WHAT THE TASK REQUIRES >>
What lines in the data hold the string "resolution"? Show them.

MATERIAL PROVIDED >>
□ □ □ □

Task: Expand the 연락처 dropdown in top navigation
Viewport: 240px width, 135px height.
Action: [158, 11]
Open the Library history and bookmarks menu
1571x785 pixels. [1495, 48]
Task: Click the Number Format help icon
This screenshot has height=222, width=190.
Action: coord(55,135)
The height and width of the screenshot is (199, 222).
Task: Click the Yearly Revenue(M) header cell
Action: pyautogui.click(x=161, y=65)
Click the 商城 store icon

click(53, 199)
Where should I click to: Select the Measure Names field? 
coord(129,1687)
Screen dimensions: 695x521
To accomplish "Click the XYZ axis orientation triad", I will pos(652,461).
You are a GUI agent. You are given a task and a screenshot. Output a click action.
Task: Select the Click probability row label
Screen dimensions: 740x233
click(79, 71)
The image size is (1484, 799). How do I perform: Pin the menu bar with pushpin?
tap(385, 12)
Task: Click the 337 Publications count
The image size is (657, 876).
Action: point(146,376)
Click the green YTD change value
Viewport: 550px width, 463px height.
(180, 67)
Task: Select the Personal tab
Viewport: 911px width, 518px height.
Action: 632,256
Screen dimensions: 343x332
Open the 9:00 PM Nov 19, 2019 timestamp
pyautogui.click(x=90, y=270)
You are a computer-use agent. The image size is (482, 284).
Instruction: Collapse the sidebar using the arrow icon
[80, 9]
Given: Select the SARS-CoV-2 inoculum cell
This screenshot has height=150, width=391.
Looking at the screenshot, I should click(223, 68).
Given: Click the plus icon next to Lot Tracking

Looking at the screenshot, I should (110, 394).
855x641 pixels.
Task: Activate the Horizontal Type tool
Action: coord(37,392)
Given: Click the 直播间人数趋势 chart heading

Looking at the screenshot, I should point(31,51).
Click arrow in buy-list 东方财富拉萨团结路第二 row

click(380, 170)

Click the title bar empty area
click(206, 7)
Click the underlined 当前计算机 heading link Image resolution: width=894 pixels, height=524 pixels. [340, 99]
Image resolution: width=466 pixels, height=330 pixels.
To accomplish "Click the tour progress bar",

□ □ □ □

OUTPUT OF THE EXERCISE >>
Click the underlined 当前计算机 heading link Image resolution: width=894 pixels, height=524 pixels. [340, 99]
Image resolution: width=466 pixels, height=330 pixels.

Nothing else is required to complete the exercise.